• [EXTRACTED INFORMATION]:
- - - -

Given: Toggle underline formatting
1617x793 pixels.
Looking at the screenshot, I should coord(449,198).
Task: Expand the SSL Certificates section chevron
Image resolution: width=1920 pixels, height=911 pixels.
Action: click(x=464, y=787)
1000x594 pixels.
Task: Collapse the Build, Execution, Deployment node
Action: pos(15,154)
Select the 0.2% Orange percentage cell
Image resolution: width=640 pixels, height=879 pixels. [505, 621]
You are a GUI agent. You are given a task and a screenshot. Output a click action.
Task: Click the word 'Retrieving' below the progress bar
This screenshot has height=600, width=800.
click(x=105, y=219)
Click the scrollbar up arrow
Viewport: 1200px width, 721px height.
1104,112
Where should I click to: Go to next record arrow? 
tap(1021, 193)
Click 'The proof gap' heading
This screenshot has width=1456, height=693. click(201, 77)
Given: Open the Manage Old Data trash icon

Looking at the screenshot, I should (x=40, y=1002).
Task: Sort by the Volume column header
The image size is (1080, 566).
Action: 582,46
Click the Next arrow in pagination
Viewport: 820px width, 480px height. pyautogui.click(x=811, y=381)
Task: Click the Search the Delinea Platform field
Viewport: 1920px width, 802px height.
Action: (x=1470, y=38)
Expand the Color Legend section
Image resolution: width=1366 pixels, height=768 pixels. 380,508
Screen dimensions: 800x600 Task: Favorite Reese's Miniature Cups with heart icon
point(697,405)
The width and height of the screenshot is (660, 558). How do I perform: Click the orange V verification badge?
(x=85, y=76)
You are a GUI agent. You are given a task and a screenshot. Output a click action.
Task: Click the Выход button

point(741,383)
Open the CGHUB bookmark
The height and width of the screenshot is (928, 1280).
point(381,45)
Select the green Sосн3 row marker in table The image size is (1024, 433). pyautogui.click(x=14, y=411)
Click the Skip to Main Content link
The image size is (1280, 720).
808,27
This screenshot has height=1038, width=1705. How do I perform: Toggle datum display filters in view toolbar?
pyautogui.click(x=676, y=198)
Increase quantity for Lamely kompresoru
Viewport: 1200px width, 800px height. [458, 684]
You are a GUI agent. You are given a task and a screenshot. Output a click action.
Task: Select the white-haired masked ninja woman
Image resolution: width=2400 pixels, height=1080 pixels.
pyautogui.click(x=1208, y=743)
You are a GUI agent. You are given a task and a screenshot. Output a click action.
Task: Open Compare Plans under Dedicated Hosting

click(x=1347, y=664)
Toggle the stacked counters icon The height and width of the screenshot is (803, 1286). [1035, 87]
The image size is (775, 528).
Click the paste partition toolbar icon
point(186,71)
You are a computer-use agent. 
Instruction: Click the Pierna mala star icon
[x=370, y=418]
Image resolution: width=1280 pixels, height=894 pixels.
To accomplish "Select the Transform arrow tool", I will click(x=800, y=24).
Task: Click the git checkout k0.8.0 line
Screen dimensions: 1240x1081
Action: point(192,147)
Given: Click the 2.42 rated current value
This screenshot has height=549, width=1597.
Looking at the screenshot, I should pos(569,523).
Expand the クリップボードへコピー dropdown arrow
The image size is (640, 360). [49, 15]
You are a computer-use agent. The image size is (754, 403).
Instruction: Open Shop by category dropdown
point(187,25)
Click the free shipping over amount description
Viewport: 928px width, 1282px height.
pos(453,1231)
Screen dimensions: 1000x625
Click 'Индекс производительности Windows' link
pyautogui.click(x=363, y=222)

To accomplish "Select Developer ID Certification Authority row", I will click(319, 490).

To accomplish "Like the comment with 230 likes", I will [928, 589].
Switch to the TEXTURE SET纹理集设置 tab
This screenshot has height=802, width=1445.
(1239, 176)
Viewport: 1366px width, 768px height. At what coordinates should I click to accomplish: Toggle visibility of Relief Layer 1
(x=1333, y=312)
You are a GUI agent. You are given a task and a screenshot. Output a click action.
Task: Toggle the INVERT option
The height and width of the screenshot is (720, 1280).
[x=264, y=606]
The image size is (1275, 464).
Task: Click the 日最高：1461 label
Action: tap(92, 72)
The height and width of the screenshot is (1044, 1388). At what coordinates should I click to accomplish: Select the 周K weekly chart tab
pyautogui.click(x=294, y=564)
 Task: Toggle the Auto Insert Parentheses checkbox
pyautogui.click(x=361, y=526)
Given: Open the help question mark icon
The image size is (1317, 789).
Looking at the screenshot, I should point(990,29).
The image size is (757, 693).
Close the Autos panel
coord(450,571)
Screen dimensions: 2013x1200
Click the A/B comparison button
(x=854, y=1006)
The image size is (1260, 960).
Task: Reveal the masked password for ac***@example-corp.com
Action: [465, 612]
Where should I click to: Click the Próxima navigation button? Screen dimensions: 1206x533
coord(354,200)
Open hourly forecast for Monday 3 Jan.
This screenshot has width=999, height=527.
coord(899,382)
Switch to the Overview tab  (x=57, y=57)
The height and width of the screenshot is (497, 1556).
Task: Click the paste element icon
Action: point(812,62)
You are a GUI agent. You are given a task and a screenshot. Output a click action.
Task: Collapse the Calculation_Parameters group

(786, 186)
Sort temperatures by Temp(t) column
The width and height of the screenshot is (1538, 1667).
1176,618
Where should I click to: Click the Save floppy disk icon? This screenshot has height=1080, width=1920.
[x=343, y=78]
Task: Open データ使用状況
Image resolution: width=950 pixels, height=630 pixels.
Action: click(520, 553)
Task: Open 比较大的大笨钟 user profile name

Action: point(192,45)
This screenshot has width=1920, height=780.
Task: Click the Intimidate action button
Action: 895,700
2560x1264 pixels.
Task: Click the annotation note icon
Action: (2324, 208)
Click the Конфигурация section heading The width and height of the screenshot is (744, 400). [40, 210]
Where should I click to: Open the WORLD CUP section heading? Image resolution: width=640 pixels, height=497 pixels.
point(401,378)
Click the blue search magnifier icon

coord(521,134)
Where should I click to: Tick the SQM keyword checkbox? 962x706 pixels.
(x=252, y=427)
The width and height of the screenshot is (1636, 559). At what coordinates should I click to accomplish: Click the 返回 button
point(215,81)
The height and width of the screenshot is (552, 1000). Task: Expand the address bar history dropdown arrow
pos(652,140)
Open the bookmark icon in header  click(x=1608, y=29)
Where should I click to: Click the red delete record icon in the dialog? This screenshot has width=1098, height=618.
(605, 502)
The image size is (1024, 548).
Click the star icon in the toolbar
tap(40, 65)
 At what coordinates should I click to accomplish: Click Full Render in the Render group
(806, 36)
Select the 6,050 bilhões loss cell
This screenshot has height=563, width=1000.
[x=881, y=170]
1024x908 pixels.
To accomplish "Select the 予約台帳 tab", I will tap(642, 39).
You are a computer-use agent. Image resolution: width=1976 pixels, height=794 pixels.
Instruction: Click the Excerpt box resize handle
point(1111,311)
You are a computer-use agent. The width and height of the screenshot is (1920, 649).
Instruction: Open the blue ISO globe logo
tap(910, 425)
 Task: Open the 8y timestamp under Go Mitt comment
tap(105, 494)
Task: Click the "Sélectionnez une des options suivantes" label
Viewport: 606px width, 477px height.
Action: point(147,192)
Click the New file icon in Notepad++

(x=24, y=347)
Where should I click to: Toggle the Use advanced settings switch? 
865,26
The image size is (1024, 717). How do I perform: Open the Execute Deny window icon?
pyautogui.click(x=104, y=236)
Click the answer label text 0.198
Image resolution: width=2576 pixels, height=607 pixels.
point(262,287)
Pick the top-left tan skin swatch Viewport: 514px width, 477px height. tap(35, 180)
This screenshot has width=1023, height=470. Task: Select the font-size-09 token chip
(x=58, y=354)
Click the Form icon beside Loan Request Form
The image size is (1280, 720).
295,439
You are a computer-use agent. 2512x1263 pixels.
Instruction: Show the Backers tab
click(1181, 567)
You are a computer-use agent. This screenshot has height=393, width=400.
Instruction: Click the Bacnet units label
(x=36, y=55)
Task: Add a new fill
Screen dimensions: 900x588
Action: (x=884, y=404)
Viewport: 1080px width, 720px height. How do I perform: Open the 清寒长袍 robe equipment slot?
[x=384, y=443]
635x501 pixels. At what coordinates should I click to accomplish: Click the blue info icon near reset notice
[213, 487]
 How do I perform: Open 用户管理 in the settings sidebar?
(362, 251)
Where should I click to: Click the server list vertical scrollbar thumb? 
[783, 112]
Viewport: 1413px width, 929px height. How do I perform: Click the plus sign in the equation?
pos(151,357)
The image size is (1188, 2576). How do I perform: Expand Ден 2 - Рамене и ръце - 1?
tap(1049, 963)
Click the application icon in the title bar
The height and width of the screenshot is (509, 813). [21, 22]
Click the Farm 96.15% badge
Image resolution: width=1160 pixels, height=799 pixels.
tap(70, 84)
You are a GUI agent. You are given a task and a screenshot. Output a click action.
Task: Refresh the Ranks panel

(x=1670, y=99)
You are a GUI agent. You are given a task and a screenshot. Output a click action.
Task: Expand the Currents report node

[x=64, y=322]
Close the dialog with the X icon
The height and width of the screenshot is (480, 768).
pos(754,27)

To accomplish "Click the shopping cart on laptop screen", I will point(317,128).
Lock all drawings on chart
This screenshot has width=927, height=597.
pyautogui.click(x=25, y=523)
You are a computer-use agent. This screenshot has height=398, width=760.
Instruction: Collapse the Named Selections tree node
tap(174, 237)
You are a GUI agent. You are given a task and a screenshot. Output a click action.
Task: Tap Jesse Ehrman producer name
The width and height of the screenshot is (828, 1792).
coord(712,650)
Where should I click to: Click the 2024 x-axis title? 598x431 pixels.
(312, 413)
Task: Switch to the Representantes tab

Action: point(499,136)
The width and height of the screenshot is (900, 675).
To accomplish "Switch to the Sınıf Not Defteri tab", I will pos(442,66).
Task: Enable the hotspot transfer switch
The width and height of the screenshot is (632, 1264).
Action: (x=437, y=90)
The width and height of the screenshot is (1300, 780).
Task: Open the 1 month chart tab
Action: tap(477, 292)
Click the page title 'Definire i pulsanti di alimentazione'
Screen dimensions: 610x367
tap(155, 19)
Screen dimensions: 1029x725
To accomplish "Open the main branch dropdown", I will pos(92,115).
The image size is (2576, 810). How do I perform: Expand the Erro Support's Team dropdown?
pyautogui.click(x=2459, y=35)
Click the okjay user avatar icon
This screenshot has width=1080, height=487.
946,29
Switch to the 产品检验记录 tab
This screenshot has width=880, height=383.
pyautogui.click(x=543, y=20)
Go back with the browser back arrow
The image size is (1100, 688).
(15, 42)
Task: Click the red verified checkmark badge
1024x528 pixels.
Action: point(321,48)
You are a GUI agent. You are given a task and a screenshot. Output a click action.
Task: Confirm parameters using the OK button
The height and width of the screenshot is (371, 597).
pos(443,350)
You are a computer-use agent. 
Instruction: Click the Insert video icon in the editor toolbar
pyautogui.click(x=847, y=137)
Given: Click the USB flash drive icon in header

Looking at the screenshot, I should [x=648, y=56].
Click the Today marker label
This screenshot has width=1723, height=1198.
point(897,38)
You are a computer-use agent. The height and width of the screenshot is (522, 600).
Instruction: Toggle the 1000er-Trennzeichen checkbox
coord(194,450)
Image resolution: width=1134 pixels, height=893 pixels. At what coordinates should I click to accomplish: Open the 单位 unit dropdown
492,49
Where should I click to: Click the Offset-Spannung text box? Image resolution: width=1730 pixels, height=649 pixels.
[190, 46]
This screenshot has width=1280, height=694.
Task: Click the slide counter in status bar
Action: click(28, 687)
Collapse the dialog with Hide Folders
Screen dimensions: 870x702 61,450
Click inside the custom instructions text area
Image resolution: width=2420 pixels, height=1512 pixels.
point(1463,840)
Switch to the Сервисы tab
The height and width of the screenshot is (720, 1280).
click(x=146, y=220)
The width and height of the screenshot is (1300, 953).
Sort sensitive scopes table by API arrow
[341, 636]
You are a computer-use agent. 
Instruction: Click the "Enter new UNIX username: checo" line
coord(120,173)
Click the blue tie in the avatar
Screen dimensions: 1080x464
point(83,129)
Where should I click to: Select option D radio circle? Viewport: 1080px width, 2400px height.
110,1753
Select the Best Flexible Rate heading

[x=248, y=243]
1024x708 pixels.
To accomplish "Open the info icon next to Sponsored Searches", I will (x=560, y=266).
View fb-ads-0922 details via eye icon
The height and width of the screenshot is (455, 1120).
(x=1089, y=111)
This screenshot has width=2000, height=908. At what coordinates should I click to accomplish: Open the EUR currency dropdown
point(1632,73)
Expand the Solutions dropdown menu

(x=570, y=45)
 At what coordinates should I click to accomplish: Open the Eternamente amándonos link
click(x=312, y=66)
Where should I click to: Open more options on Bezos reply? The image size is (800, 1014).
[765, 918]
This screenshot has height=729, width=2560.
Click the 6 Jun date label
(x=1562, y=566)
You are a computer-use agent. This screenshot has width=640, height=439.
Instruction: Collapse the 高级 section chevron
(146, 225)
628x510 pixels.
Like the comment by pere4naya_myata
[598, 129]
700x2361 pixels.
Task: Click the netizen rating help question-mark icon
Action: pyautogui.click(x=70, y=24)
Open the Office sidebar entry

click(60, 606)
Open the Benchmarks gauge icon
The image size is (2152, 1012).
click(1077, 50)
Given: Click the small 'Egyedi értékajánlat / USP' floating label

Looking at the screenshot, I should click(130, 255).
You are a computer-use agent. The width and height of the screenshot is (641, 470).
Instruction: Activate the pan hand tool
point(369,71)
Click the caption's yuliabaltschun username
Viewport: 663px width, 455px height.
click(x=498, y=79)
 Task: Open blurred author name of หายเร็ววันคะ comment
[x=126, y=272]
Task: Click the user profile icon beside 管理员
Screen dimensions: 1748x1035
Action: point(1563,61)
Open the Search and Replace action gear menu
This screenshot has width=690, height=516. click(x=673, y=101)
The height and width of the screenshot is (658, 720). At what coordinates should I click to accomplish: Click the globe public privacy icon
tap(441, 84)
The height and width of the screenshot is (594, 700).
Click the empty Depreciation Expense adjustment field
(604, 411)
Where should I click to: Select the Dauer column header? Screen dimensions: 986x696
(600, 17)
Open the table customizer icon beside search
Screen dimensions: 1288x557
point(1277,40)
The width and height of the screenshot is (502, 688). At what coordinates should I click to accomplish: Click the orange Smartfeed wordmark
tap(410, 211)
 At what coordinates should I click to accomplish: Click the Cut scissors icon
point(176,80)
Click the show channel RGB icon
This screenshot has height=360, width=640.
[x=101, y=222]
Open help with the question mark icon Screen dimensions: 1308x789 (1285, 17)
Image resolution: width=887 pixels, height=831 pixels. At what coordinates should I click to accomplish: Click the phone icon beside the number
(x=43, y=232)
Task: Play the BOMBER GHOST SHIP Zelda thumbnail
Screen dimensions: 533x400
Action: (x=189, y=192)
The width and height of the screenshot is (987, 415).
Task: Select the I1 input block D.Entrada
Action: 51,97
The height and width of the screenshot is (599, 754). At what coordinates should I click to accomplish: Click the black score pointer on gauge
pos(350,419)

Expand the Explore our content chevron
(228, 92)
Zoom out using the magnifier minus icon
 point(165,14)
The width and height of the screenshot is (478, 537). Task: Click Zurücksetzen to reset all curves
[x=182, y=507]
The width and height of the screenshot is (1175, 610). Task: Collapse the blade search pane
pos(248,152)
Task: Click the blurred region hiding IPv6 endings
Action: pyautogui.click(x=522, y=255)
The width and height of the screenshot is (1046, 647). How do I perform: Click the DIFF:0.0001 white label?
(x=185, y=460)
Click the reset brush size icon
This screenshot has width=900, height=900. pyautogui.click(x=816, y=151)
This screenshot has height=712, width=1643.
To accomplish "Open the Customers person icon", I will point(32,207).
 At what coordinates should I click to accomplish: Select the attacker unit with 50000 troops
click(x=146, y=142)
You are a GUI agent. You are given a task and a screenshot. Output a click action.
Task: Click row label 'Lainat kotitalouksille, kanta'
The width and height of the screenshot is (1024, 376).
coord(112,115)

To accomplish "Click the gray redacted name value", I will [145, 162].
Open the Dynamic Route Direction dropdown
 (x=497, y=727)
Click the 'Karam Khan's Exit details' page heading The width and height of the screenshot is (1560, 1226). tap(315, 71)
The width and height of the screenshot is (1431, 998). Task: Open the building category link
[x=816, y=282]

- - - -

• [WHAT THE TASK ASKS]:
Taking the listing above as a whole, count the lines that include the word "value" and report the figure only.

• [EXPECTED ANSWER]:
2